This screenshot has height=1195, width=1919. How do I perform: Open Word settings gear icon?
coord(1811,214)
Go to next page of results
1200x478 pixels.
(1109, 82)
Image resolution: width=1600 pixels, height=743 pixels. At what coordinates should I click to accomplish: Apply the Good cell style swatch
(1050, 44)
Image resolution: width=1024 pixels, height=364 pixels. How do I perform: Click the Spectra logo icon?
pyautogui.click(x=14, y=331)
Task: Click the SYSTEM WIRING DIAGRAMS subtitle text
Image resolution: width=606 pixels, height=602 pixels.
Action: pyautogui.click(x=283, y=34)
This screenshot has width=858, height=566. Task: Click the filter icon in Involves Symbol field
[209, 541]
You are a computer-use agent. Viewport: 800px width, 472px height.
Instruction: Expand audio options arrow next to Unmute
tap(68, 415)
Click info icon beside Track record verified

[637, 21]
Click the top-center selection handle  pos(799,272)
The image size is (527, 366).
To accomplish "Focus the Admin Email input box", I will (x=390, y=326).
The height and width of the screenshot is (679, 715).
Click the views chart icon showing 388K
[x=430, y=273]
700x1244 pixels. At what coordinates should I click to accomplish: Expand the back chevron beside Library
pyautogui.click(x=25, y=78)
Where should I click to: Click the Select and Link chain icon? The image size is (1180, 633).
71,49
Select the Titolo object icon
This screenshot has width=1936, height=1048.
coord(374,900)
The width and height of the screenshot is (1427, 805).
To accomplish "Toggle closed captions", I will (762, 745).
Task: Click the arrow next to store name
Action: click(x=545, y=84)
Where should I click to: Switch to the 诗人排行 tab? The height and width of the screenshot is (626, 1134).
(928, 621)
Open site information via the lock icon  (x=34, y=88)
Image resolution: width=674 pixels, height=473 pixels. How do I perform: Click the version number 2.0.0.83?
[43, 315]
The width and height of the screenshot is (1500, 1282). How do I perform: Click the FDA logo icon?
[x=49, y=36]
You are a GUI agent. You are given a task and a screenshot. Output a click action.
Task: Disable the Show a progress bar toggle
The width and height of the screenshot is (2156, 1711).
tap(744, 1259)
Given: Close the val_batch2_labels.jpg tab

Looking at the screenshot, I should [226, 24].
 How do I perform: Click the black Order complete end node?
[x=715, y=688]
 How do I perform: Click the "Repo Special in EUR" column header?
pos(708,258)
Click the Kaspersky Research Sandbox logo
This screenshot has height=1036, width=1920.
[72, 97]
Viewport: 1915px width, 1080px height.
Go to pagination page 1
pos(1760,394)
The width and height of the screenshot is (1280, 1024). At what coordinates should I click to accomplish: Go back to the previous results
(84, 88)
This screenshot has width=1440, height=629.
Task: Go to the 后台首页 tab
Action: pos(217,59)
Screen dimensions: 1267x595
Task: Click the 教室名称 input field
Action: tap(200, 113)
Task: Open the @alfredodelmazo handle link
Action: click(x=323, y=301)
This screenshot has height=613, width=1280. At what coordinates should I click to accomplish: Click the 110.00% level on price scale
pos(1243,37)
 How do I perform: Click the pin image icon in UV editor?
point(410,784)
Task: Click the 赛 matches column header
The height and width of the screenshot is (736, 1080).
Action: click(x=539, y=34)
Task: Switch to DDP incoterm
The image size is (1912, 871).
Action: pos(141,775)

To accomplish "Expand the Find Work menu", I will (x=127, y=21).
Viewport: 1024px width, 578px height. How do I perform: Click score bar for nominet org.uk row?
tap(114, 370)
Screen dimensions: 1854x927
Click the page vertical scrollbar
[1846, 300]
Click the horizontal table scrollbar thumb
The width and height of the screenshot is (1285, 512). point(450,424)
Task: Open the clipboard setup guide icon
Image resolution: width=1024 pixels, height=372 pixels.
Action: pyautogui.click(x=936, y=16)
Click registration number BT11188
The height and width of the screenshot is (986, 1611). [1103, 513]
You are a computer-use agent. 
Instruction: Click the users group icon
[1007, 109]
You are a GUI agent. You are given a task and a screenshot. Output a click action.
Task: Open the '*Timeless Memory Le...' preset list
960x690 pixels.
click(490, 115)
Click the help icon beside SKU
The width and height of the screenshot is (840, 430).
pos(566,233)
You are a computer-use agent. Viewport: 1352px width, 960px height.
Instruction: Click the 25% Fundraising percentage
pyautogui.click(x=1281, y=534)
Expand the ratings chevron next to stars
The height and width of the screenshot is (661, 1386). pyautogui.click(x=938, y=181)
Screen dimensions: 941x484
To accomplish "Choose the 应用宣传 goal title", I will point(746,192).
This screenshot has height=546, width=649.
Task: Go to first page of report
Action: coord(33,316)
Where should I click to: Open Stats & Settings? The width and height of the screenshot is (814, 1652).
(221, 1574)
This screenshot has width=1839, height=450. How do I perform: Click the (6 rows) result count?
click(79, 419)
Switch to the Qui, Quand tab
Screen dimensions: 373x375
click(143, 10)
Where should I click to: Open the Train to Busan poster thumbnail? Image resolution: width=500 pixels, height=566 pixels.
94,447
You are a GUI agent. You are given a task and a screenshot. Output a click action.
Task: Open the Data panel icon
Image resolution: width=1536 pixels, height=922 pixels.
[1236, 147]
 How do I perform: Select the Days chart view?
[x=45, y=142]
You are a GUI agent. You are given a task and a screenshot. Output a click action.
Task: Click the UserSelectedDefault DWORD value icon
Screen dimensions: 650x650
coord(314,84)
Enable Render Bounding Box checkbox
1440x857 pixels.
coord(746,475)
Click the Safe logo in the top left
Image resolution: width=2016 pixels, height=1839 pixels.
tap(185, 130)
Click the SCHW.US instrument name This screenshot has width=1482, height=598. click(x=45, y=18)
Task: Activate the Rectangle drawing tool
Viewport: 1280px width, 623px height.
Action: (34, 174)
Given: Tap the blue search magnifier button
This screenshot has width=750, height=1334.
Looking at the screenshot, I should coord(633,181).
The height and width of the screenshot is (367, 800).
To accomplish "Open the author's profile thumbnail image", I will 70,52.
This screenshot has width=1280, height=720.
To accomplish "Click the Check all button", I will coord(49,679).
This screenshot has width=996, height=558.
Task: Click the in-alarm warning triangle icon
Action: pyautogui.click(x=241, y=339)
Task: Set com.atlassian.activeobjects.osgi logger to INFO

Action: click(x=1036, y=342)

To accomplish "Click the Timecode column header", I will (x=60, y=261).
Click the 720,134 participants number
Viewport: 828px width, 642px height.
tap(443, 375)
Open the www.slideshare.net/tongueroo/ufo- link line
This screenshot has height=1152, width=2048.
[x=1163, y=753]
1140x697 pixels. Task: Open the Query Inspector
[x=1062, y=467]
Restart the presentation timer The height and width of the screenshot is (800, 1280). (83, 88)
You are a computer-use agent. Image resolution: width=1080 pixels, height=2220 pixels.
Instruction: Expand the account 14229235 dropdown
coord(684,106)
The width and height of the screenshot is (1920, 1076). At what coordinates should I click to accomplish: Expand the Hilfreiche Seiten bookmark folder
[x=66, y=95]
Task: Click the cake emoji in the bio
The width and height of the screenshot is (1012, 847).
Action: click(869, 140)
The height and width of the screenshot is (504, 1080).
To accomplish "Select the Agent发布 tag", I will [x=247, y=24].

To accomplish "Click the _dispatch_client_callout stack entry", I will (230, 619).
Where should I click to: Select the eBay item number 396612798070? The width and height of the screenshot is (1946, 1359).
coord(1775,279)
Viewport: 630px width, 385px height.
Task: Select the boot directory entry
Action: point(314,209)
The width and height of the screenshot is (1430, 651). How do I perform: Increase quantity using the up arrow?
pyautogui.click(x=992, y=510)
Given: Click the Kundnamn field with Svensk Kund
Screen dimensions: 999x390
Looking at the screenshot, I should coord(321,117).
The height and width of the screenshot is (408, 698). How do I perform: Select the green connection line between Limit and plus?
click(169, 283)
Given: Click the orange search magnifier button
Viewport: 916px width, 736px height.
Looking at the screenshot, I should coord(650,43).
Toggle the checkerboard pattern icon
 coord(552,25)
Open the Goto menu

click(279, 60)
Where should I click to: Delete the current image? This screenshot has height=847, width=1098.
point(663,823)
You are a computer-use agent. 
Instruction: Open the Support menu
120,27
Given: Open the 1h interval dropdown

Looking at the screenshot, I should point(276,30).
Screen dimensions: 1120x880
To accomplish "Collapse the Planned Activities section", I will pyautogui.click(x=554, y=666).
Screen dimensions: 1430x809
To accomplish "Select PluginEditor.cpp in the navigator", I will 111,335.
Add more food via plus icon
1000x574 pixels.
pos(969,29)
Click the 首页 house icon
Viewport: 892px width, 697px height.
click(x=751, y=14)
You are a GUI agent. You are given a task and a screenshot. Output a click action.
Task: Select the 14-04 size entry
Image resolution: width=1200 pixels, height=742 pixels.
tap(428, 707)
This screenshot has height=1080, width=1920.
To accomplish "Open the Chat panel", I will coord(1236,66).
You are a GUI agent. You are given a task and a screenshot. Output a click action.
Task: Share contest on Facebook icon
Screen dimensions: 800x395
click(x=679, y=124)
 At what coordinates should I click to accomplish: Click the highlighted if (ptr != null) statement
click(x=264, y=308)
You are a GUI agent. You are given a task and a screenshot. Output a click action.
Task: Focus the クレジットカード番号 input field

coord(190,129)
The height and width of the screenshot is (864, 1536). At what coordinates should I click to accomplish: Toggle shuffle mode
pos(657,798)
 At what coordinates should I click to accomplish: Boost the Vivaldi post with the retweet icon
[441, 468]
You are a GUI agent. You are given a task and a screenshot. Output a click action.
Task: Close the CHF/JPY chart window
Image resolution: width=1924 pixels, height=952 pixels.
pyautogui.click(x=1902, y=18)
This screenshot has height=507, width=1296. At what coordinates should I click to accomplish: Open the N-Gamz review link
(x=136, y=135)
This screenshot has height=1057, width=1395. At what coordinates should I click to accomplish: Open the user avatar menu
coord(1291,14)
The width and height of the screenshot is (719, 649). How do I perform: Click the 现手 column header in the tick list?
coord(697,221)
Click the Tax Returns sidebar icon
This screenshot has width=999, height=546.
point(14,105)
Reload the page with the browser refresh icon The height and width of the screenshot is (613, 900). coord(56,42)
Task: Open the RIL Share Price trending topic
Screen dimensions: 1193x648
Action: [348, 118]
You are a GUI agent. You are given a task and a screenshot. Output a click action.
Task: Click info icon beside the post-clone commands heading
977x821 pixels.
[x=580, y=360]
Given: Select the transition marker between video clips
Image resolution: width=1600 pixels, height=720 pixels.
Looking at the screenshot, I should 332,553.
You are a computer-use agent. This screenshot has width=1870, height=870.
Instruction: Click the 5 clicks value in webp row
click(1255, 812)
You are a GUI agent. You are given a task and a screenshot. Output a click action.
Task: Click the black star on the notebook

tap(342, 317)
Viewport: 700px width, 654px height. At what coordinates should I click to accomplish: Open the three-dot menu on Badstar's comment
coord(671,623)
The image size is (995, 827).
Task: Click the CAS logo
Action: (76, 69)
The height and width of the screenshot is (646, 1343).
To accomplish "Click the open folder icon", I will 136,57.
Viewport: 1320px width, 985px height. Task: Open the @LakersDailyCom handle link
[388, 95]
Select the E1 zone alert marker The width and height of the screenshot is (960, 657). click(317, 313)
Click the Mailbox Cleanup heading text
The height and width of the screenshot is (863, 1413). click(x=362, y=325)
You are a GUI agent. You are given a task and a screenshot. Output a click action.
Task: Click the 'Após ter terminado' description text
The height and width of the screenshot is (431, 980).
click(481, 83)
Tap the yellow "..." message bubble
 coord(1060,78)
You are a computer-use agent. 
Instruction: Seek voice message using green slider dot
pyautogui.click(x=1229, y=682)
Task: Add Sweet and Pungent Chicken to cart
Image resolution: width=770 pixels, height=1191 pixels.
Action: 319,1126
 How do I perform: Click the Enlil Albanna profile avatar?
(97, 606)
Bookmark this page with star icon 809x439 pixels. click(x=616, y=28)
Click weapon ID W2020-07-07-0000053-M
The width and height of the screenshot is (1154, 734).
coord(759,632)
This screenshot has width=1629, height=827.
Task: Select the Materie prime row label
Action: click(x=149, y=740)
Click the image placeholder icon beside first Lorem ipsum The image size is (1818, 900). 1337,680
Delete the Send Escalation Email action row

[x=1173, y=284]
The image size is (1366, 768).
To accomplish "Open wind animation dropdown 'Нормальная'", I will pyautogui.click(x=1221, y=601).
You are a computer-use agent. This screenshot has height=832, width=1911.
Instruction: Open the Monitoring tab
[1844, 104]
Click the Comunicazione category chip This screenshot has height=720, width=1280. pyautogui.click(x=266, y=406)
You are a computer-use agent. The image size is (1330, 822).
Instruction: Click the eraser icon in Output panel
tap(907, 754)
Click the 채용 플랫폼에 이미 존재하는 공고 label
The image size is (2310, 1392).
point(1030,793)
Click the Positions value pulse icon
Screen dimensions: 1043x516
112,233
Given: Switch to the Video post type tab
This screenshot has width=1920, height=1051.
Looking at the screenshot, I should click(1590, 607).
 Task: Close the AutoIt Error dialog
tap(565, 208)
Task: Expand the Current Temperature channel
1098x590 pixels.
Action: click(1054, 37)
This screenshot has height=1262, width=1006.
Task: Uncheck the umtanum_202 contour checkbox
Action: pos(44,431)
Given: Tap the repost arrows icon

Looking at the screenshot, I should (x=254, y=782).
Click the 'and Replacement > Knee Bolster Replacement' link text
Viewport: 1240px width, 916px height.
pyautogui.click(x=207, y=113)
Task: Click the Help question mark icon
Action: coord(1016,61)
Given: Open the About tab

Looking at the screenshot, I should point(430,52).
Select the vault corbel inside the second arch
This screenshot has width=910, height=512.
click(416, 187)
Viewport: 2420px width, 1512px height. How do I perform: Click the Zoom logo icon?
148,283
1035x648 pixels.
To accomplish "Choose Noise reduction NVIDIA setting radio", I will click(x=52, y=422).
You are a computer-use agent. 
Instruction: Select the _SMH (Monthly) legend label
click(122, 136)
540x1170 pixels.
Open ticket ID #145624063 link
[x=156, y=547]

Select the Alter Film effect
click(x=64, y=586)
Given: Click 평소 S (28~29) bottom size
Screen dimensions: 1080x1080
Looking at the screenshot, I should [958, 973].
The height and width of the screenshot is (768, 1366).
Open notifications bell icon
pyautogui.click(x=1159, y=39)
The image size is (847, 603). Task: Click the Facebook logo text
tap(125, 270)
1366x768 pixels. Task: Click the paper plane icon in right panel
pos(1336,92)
-- -- --
Return only the number of lines in the records above that include the string "marker".

→ REPLY: 2